You have the right to object, on grounds relating to your particular situation, to the processing of the Personal Data which is based on either of the following legal basis for processing: (i) when processing has been found necessary for the purposes of the legitimate interests of iCare or (ii) when processing has been found necessary in order to protect your vital interests. You however do not have the right to object, if iCare demonstrates compelling legitimate grounds for the processing which override your interests or fundamental rights and freedoms.
Where Personal Data is processed for direct marketing purposes, you have the right to object at any time to the processing of your Personal Data such marketing, including the right to object to profiling to the extent that it is related to such direct marketing.

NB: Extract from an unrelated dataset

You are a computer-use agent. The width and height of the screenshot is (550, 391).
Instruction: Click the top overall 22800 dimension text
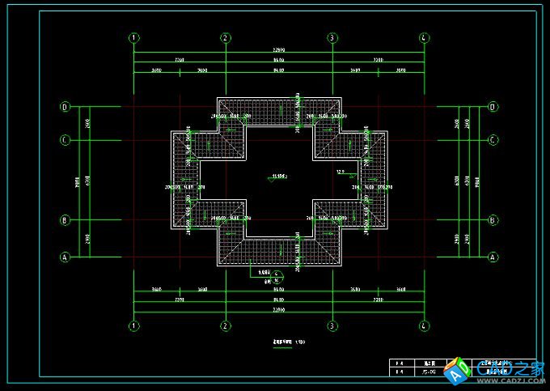[278, 51]
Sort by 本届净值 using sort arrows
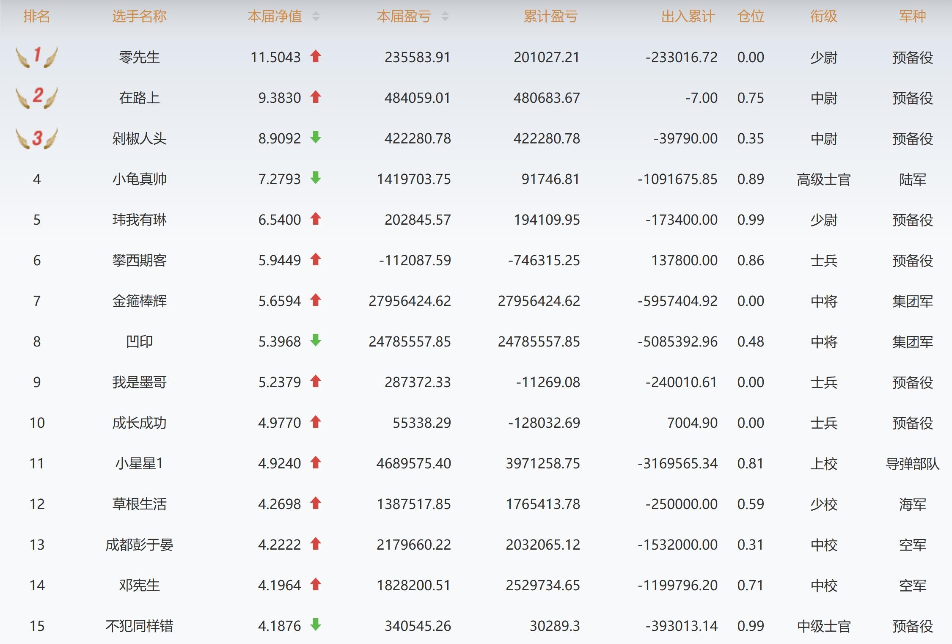Viewport: 952px width, 644px height. [316, 17]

You have the right not to be subject to a measure which produces legal effects concerning you or significantly affecting you, and which is based solely on automated processing intended to evaluate certain personal aspects relating to you or to analyze or predict in particular your performance at work, economic situation, location, health, personal preferences, reliability or behaviour.
Such automated decision-making is not used to process your Personal Data by iCare when its processes your Personal Data according to this policy.